___ Selected excerpt

We packed a little bit before our afternoon excursion, which again was not well attended. And again, those who did not go missed out. There was some good cloud cover, and the trade winds were blowing, so it was quite comfortable. Also, the walk was very nice as well. We saw more marine iguanas, but instead of being black, these ones were red and green. They're the same species, but these ones on Espanola, for whatever reason, turn red and green for mating season. We also saw quite a few blue-footed boobies, including some doing mating rituals. There were also Nazca boobies, tropic birds, swallow-tailed gulls, and two hawks. Interestingly, the female hawks are larger than the male hawks in the Galapagos.
There were also a ton of sea lions again, and this time they weren't just wading in the ocean, they were surfing. We are both very jealous of sea lions – they lounge around on the beach, wade in the surf, play with the tourists, and surf all day long, plus there is a seemingly endless supply of fish and almost no predators for the adults. We also saw two male lava lizards competing for territory. They get near one another, then do push-ups to show off their manhood. Our two fought a little bit, but then just preened for awhile without any further squabbling, so we walked on. At the end of the trail we saw a blowhole.
At the end of the trail Willy told us about the albatrosses, even though they weren't there for us to see. They start showing up at the end of March and early April. We had seen some shows on the Albatrosses before we left, and we couldn't wait to see them, especially their mating ritual. Pairs have a very long, very intricate, mating dance that involves beak tapping, mooing, and dancing around in perfect synchronization. It is really beyond description – you have to see it. Alas, we could not see it in person. We'll have to come back. In an attempt to make ourselves feel better about missing out, we asked Willy if we saw something that wasn't usually going on, and he told us that we came at the perfect time for the red-throated displays of the male Frigate Birds. We did feel better, but we also decided that we need to come back some year in May to see the Albatrosses.
Back on the boat, we had some drinks and discussed travel with Martha and Kate. They wanted to know about our trip to Southeast Asia last year, and Martha told us about how she wanted to go to Mongolia and some interesting books she had read involving Mongolia . She also told us that Lake Baykal in Russia was not just a summer tourist destination, but that there are snow and ice things to do during winter. If we ever do go to Lake Baykal , though, it will still probably be in the summer.
We had dinner, then went stargazing. Because the Galapagos is along the equator, both the northern and southern constellations are visible. We had heard about the Southern Cross, and wanted to see it – we were wildly underwhelmed. It was just four stars, and doesn't really look like a cross – if you connect the dots it forms a diamond, not a cross. Anyway, there were a lot of stars, but not nearly as many as we saw atop Mauna Kea on the Big Island in Hawaii. We took some photos with some of the other guests, including John and Phillip, and then packed before going to sleep.

______

◆ **Parts of the exercise**
a: In the Galapagos travel account, when do the albatrosses start showing up?
b: List every kind of bird named in the first paragraph of the Galapagos travel account.

___ Source data

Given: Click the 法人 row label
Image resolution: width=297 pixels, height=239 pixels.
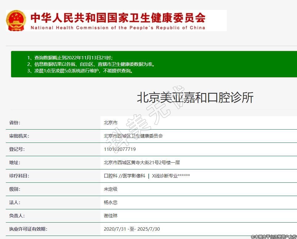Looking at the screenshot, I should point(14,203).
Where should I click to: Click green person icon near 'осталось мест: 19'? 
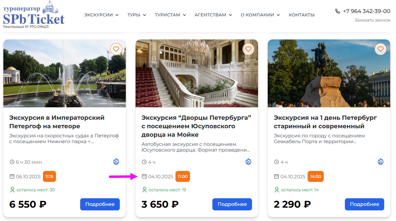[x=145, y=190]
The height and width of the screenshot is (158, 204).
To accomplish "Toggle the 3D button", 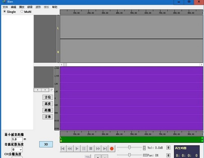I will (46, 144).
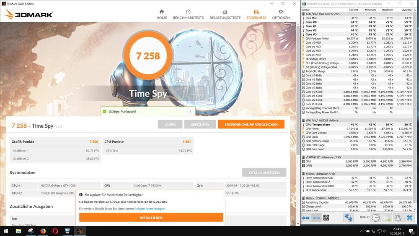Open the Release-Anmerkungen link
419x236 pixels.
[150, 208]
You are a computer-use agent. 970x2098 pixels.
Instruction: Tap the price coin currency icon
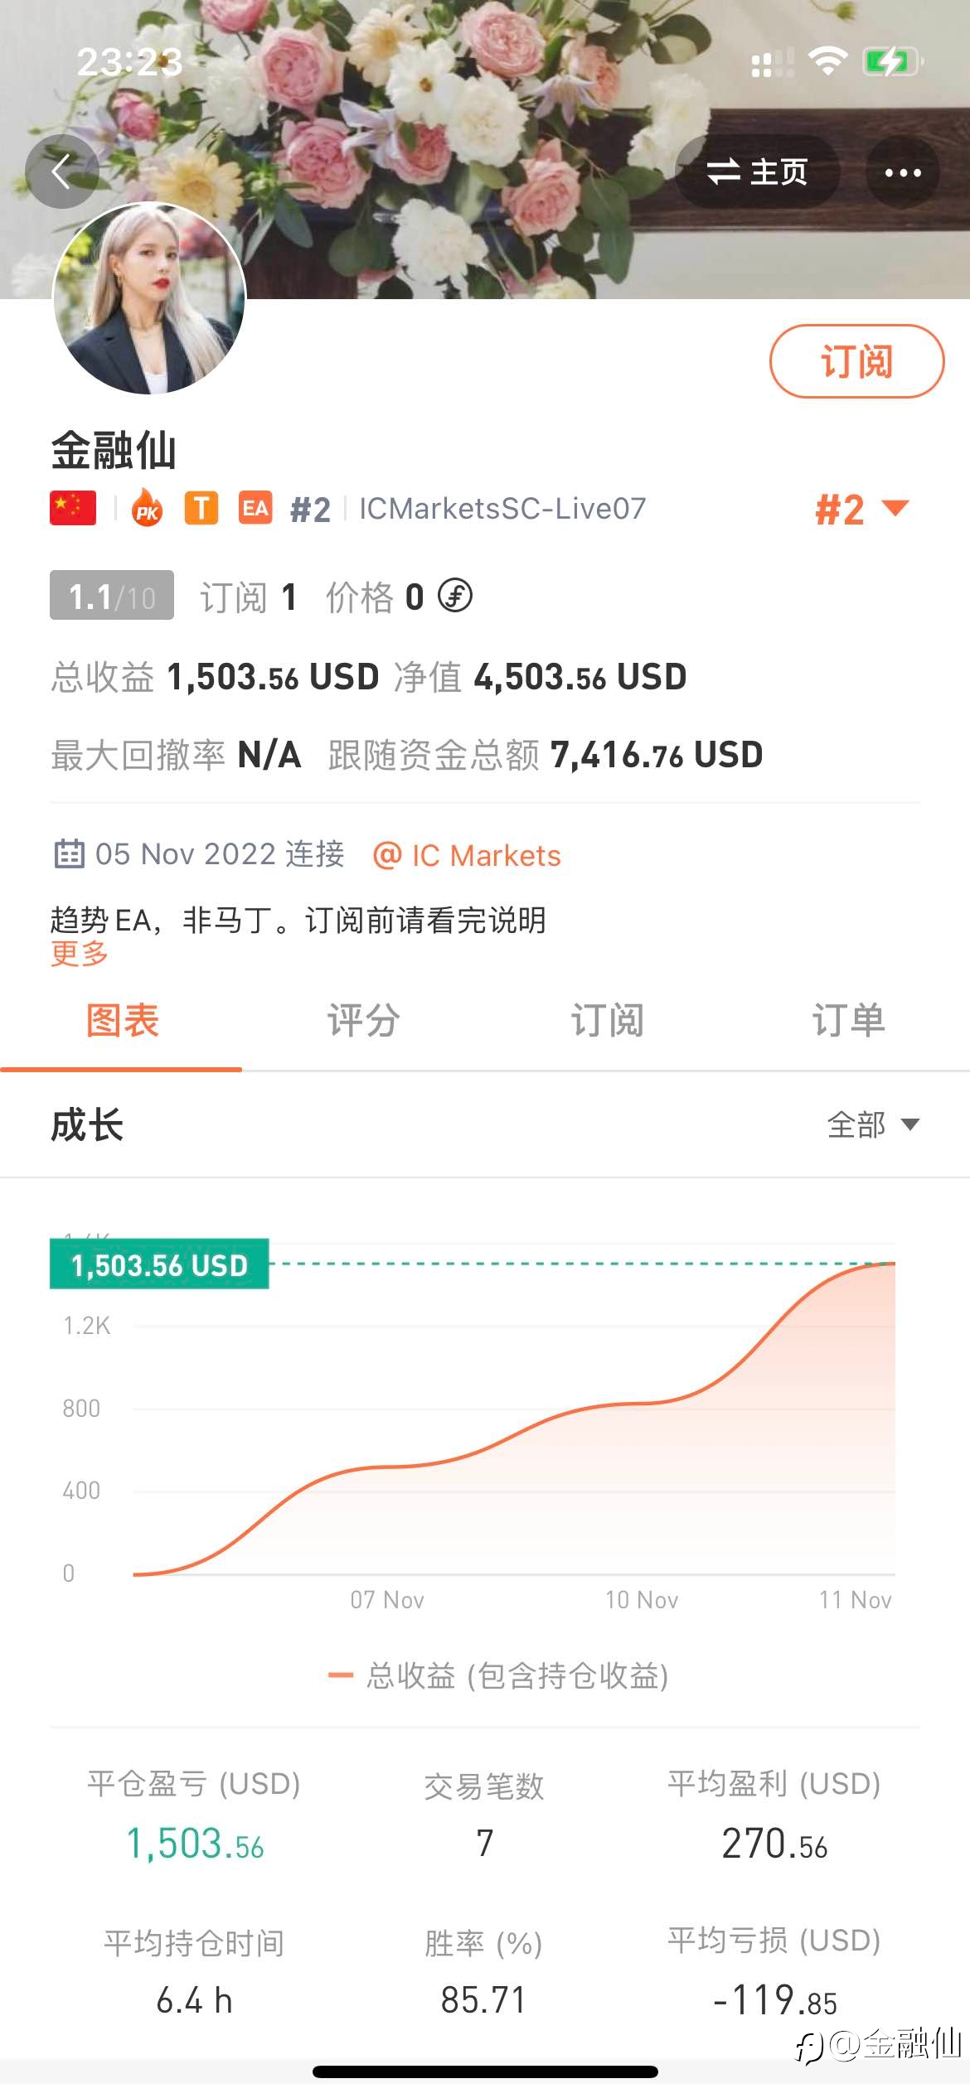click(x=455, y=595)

______
___ Source data

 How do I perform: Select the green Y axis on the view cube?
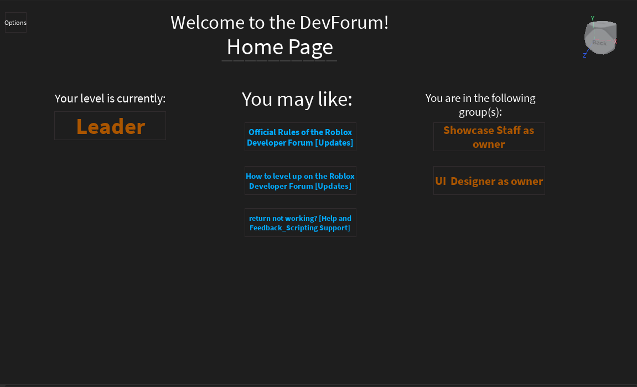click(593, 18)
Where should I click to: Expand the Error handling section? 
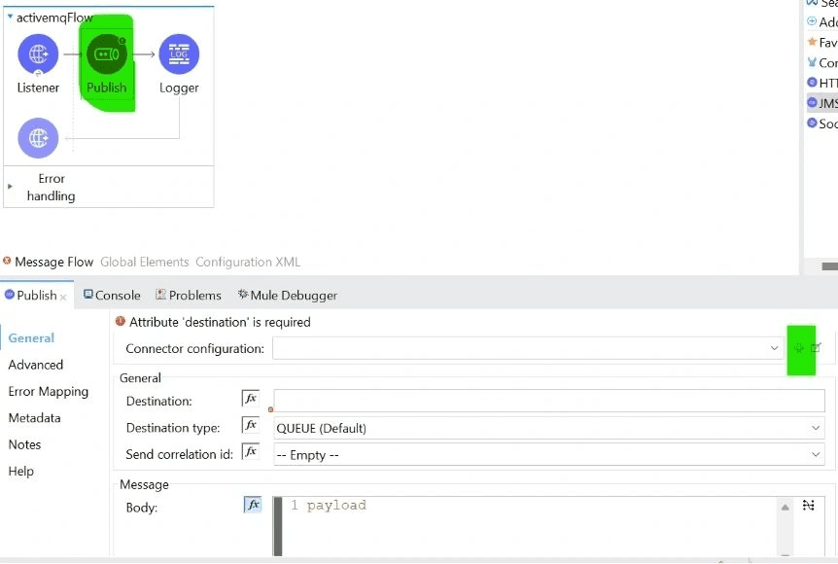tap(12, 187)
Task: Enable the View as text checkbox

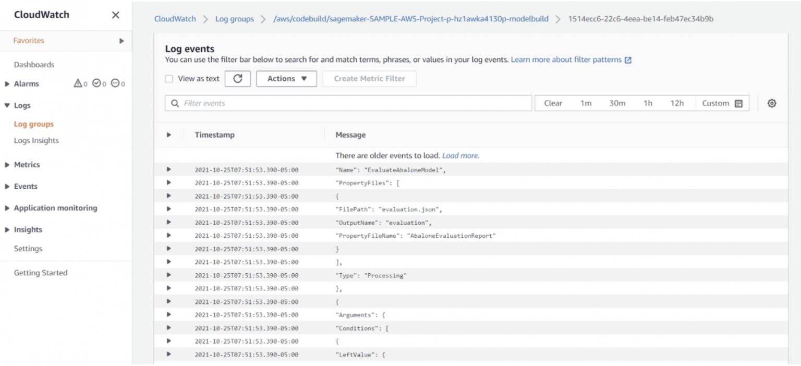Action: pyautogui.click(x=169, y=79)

______
___ Source data

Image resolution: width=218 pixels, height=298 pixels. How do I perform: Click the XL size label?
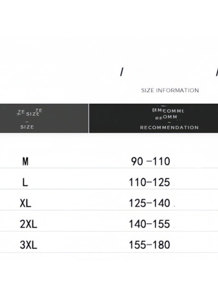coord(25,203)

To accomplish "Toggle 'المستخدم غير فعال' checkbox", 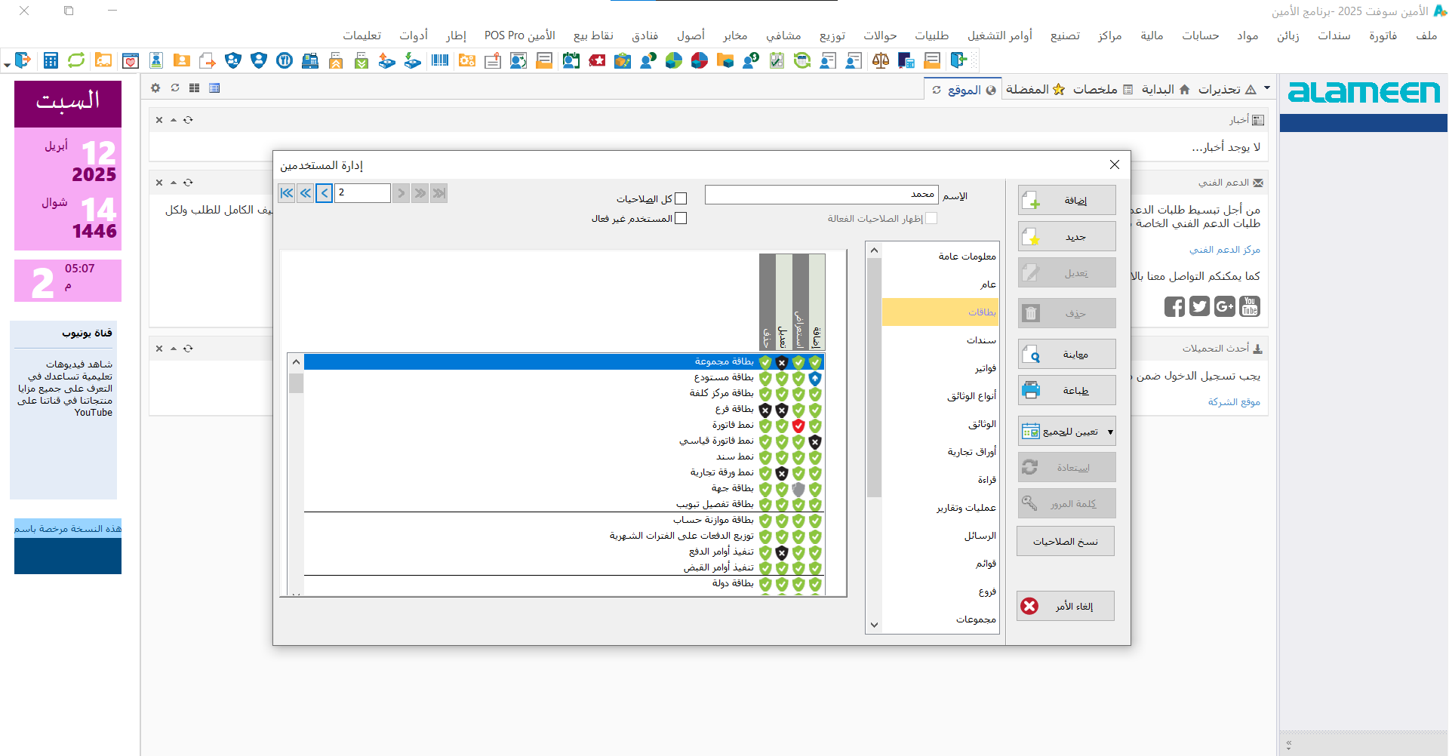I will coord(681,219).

______

◆ **Task answers**
a: At the end of March and early April.

b: Blue-footed boobies, Nazca boobies, tropic birds, swallow-tailed gulls, hawks